Each Banamine Paste Oral Syringe is calibrated in twelve 250 lb weight increments and will treat one 1,000 lb horse once a day for 3 days or three 1,000 lb horses once. Each 250 lb weight increment delivers 125mg of Banamine.
Tip: Do not give Banamine Paste to a horse already being given another NSAID such as aspirin or phenylbutazone.
Horses: (to treat Musculoskeletal Disorders)
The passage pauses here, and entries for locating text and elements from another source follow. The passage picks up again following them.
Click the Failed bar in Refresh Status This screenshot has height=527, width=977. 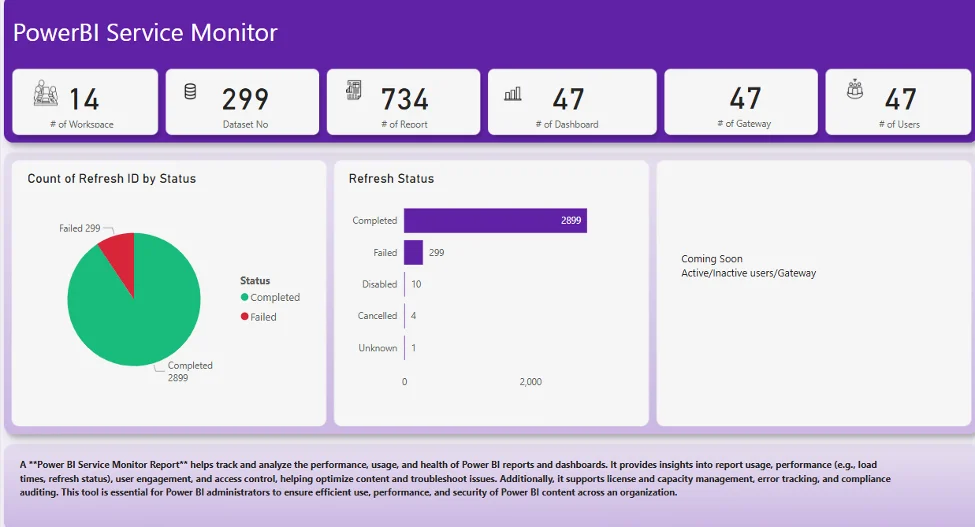tap(413, 253)
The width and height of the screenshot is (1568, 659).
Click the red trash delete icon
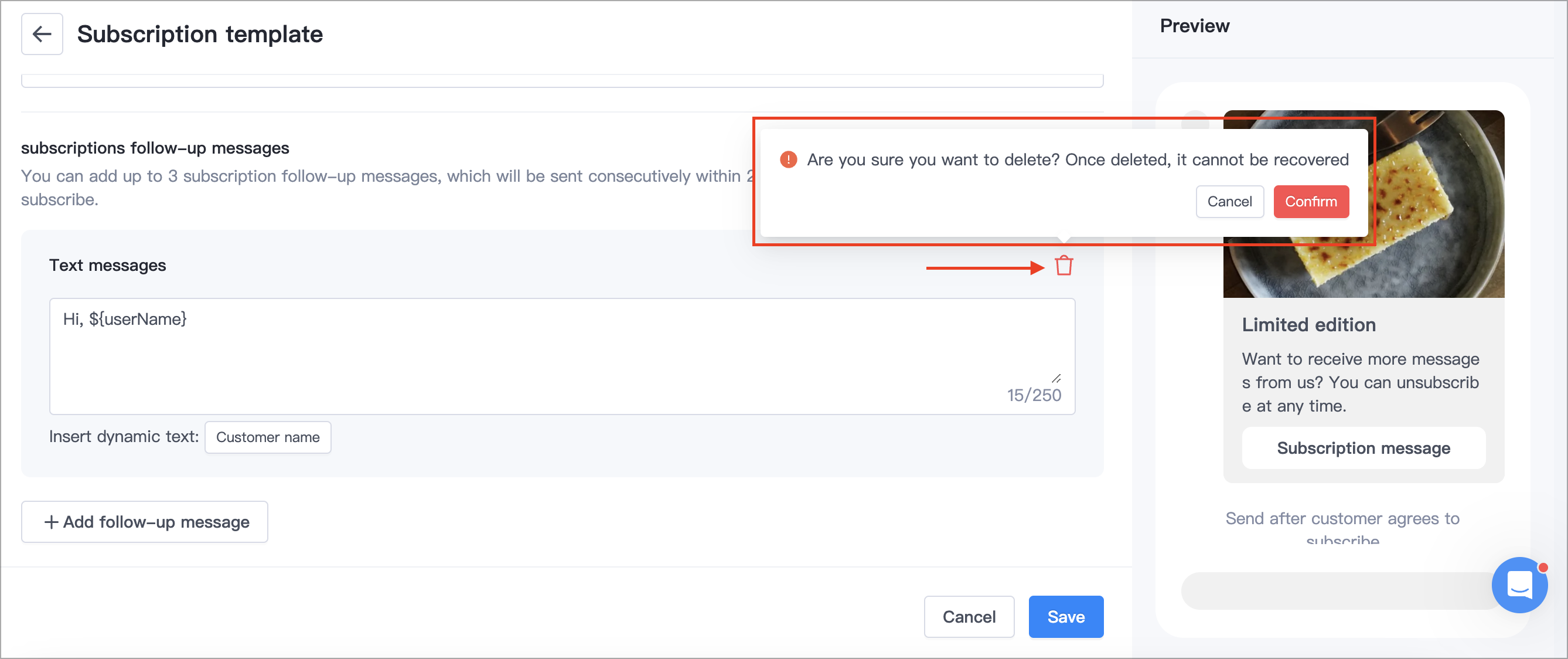(1063, 266)
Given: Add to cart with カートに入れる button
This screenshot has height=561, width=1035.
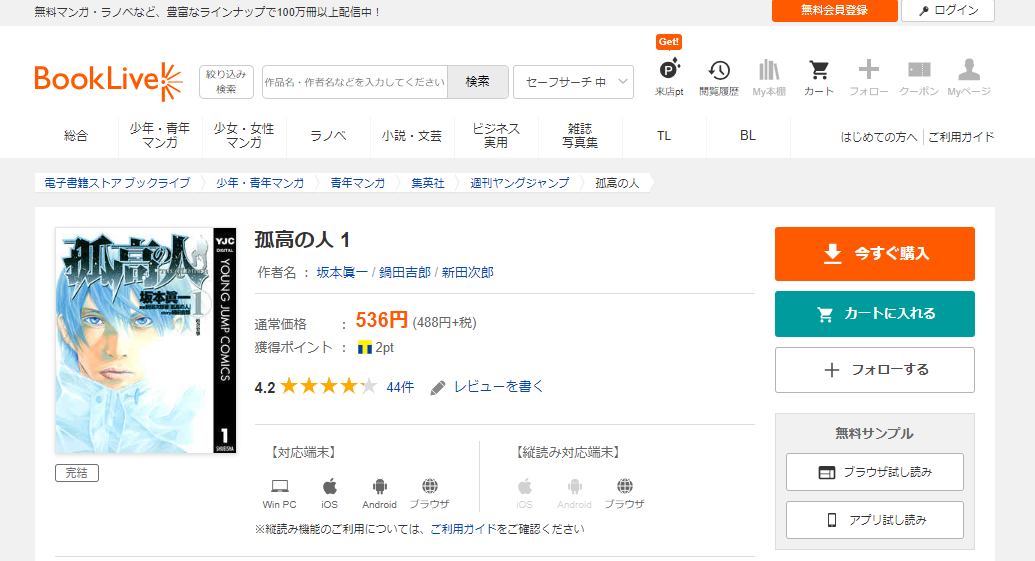Looking at the screenshot, I should pos(874,314).
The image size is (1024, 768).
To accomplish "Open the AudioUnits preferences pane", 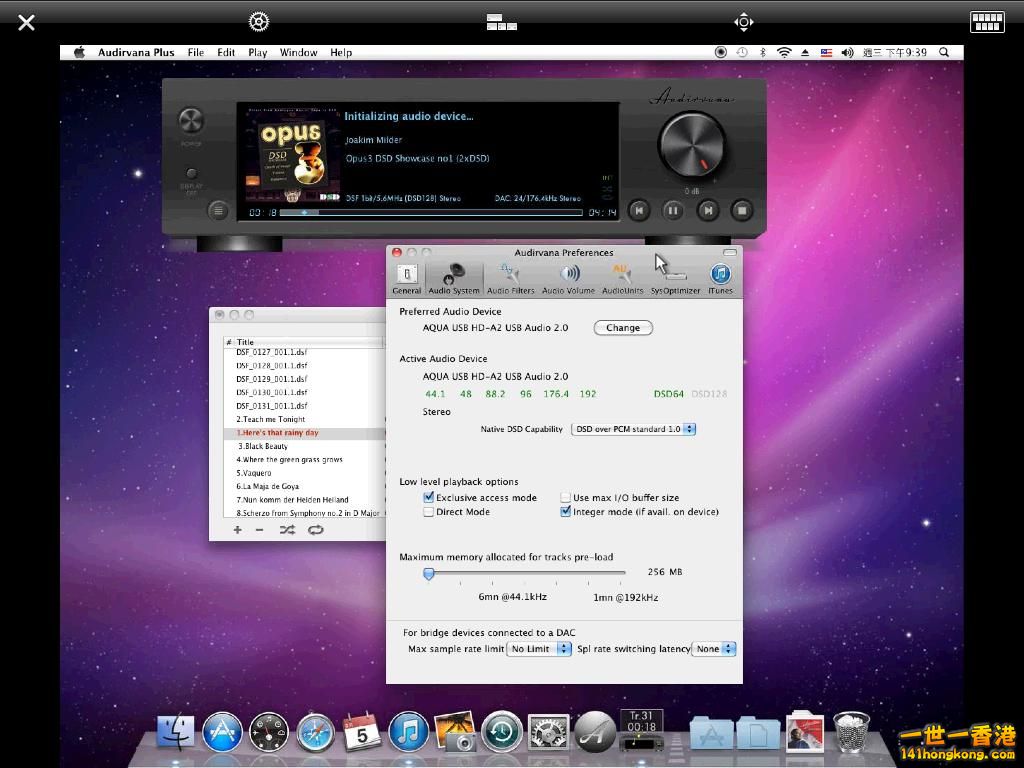I will point(622,278).
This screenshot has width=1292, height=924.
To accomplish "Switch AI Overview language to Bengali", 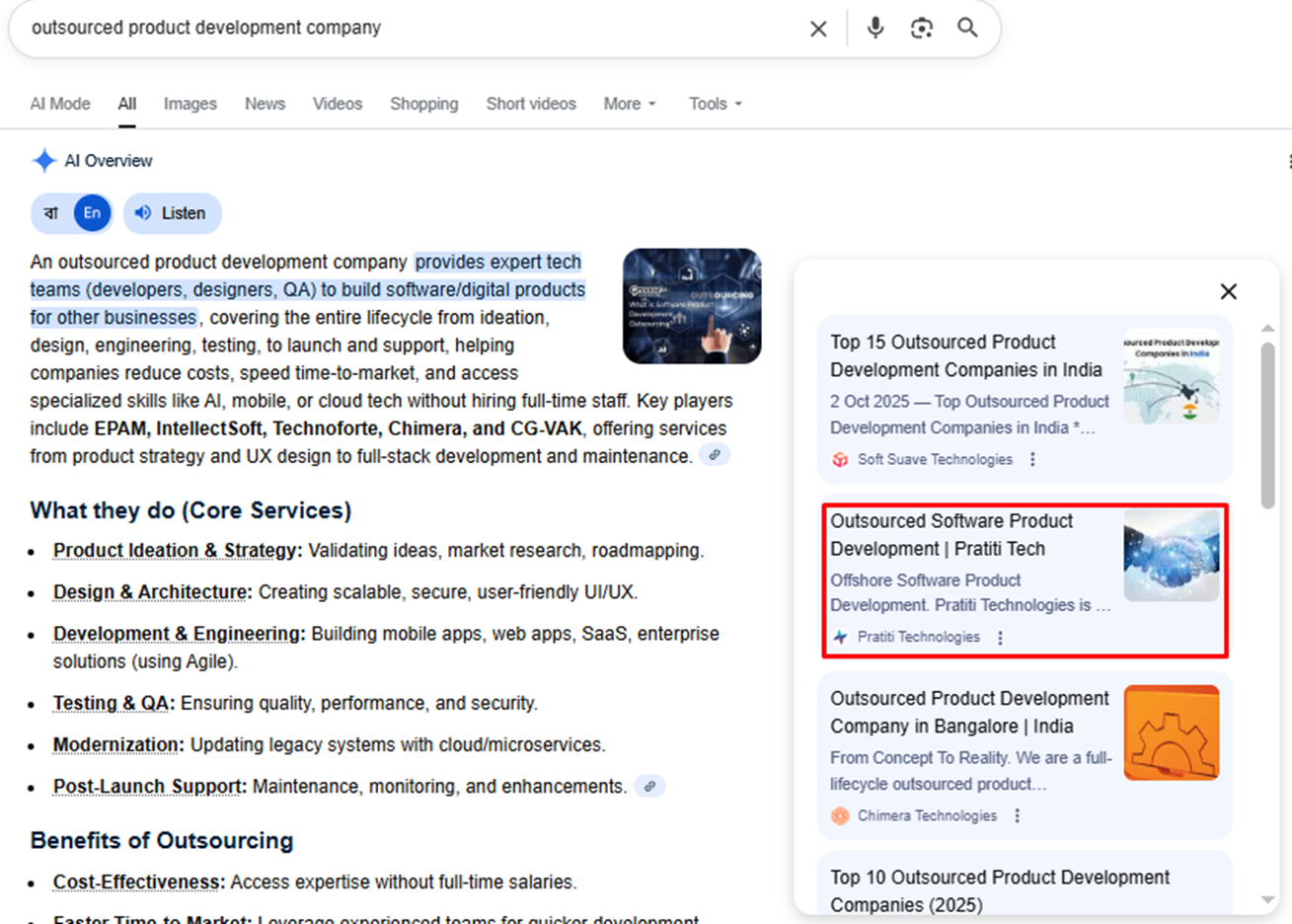I will (x=51, y=213).
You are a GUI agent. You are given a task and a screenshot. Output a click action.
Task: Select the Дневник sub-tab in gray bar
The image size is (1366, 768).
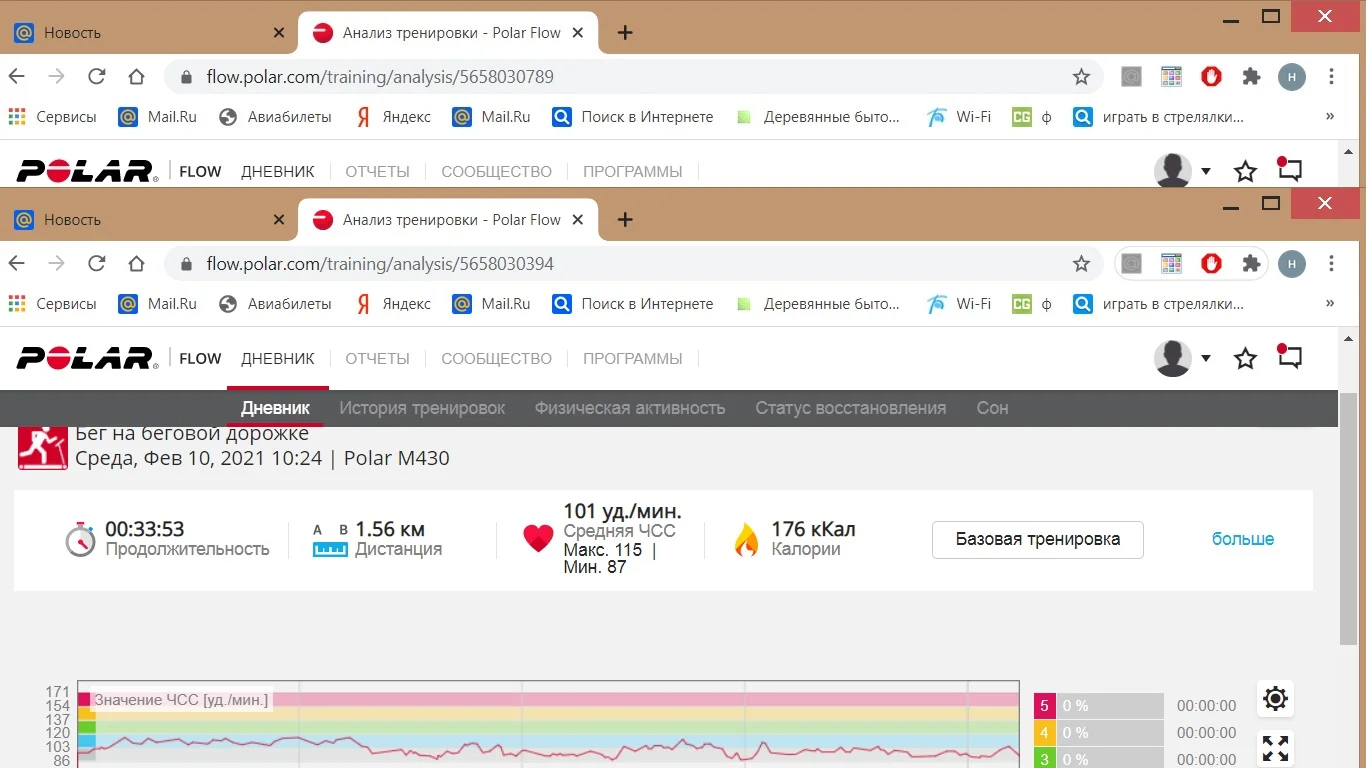pos(275,408)
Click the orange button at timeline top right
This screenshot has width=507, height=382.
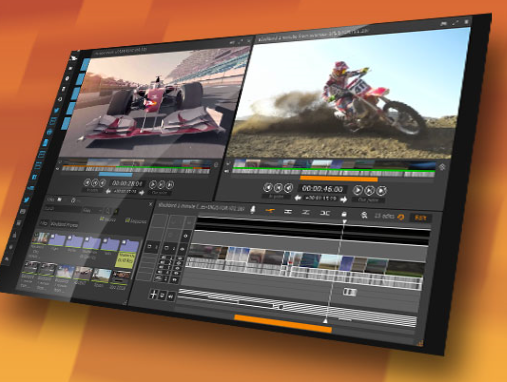click(x=420, y=218)
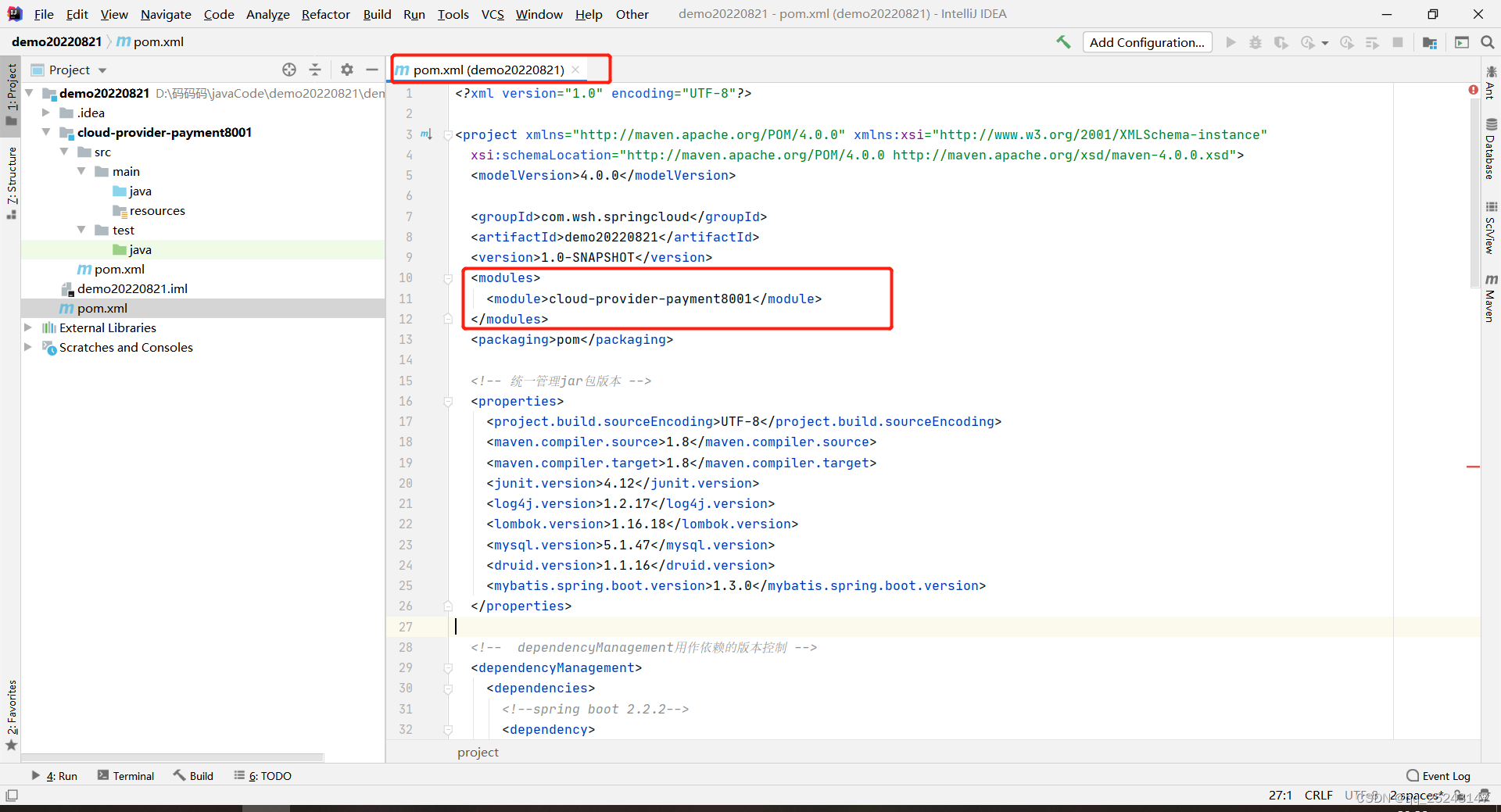This screenshot has width=1501, height=812.
Task: Collapse the project element at line 3
Action: pyautogui.click(x=446, y=134)
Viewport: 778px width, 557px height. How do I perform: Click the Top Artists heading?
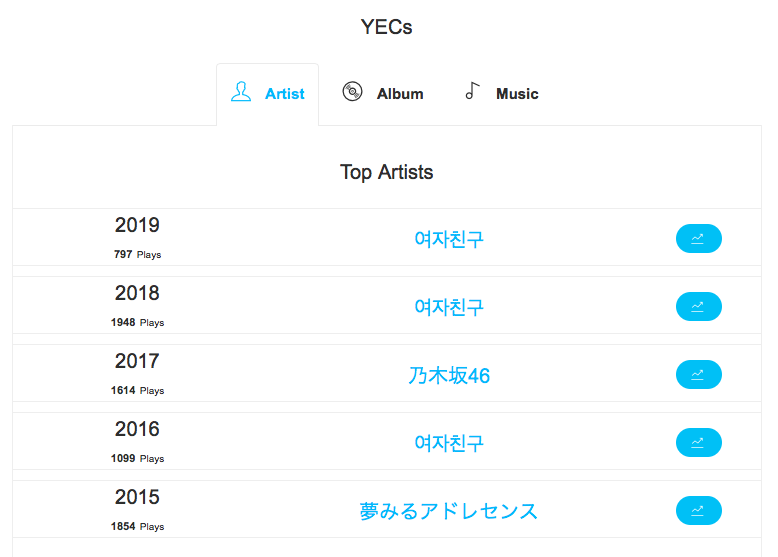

0.5mg per pound of horse’s body weight given once a day for up to 5 days. The paste is given orally by inserting the nozzle of the syringe through the interdental space, and depositing the required amount of paste on the back of the tongue by depressing the plunger
Horses: (to treat equine colic)
0.5mg per pound of horse’s body weight given once a day. The paste is given orally by inserting the nozzle of the syringe through the interdental space, and depositing the required amount of paste on the back of the tongue by depressing the plunger
This information sheet is for educational purposes only and is intended to be a supplement to, and not a substitute for, the expertise and professional judgment of your veterinarian. The information is NOT to be used for diagnosis or treatment of your pet. You should always consult your own veterinarian for specific advice concerning the treatment of your pet. The information is not intended to cover all possible uses, directions, precautions, warnings, allergic reactions, drug interactions or adverse effects, nor should it be construed to indicate that use of a particular drug is safe, appropriate or effective for your pet. It is not a substitute for a veterinary exam, and it does not replace the need for services provided by your veterinarian. Note: Any trademarks are the property of their respective companies.